Olhando para os
resultados nacionais, concluímos que a abstenção cresceu face às últimas
legislativas. Mais de 5 milhões de eleitores não foram votar. Isto, do meu
ponto de vista, continua a ser preocupante. Da mesma forma, embora mais
compreensível, também nos devem preocupar 65381 votos nulos e 61226 em branco.

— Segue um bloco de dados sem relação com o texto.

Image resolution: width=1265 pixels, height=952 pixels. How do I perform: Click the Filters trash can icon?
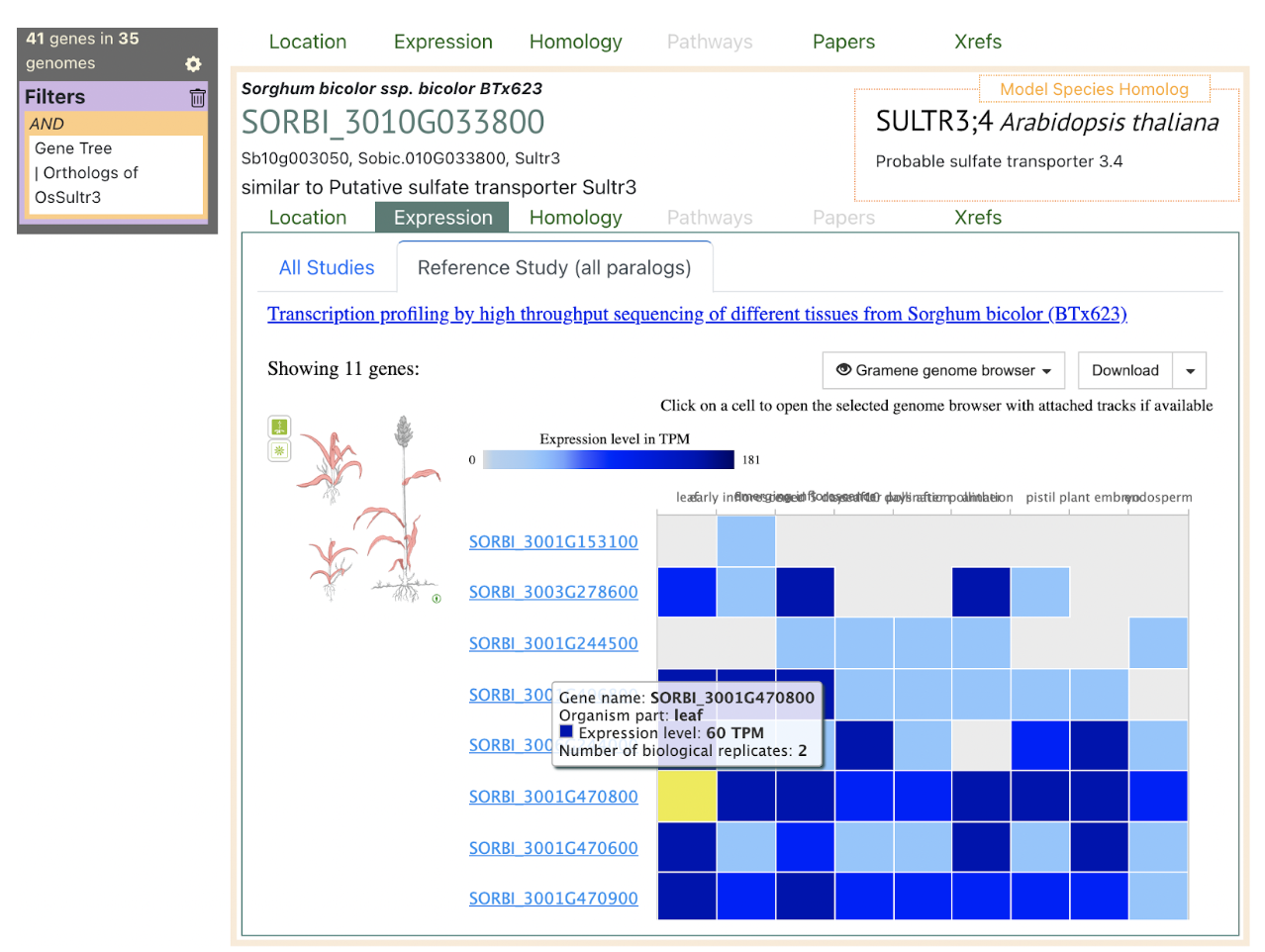point(197,97)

Muito menos, curiosamente, do que nas últimas legislativas, que só em nulos
somou 172 379 votos. O boletim de voto destas presidenciais vai ficar para a
história como mais uma vergonha nacional. Não se percebe, por mais voltas que
se dê, a inclusão de três candidaturas recusadas. Dito isto:
Estrondosa vitória
de António José Seguro contra todas as expectativas iniciais. O país abrilista,
democrático, concentrou-se o mais possível na sua pessoa contra hipóteses que
seriam catastróficas. Sofreram, com isto, outras candidaturas de esquerda que,
a bem dizer, foram apenas propaganda partidária.
O estrondo da
vitória de Seguro equivale ao estrondo das derrotas do Almirante e Marques
Mendes, dados desde cedo como favoritos. O candidato da SIC esteve longe de
repetir a façanha de Marcelo, após anos a fio de publicidade televisiva. São os
grandes derrotados da noite e teriam tudo a ganhar com o anúncio do apoio a
Seguro na segunda volta. Não lhes pode ser indiferente a decência versus a
indecência.
Ventrulha teve
sozinho menos 111 237 votos do que o Chega nas últimas legislativas. Bem pode
cantar de galo, os números não metem: ficou longe de passar à segunda volta em
primeiro, contra inúmeras sondagens que apontavam nesse sentido, e perdeu votos
face às últimas legislativas, o que no seu caso é especialmente relevante: é
líder do partido, tem uma candidatura fortemente partidarizada.
Por fim, o caso
Cotrim. Depois de tudo o que se passou, 902 564 pessoas votaram nesta criatura
que mostrou não saber onde tem a cabeça. Quase um milhão de portugueses não se
importava de o ter como Presidente da República. Isto é desastroso.